Verse > Anthologies > William Wilfred Campbell, ed. > The Oxford Book of Canadian Verse
William Wilfred Campbell, comp.  The Oxford Book of Canadian Verse.  1913.
The Mermaid
By Archibald Sullivan (1886–1921)
THERE is a Mermaid in the Bay
And she hath called me forth to sup
To eat the white flesh of the moon
And drain the tide from out her cup,
Her table is amid the rocks        5
And all the day her arms swing free
A-gathering in the threads o’ foam
To weave a supper cloth for me.
There is a Mermaid in the Bay
And she hath trapped the phantom gulls        10
And caught the silver fish that dart
Like coins through the ship-wrecked hulls.
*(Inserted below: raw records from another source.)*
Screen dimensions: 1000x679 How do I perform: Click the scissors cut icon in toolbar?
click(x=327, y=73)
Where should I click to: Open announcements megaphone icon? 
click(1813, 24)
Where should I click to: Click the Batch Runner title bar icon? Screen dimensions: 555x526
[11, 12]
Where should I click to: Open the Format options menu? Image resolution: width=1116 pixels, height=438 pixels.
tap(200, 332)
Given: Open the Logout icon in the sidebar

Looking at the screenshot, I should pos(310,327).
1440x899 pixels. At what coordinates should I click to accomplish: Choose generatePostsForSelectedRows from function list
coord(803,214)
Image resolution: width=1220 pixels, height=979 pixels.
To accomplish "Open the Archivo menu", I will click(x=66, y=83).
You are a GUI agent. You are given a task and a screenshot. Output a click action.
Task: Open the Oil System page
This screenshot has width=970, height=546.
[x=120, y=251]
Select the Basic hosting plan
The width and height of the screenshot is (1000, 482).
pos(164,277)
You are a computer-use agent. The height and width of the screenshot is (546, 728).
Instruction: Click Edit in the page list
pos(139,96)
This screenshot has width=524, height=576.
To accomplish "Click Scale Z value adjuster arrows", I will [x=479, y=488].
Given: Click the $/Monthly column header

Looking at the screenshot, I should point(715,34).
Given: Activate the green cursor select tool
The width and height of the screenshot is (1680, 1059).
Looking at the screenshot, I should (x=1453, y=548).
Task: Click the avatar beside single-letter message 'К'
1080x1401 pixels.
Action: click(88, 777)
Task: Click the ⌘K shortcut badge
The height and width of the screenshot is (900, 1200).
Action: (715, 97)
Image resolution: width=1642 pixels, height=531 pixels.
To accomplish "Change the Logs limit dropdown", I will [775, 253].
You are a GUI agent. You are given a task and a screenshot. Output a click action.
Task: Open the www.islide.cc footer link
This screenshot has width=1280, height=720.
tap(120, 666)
But loud she calls ‘What boots a feast
That shows no cloth whereon to spread
The scarlet sunset of my wine,        15
The pallid starlight of my bread?’
There is a Mermaid in the Bay
And from this golden lip of land
I watch her labouring ’mid the foam
With seaweed hair and pearly hand,        20
Though all the waves like caravans
Bring silver threads and tapestry,
Each one draws back its merchandise
And seeks the desert of the sea.
There is a Mermaid in the Bay,        25
But till her supper cloth is done,
Pale fringed with tassels of the dawn
Gold hemmed with threads of summer sun,
God wots I wait her on the land,
Until I hear the seaweeds stir        30
And know it is His saintly will
I should go forth to sup with her.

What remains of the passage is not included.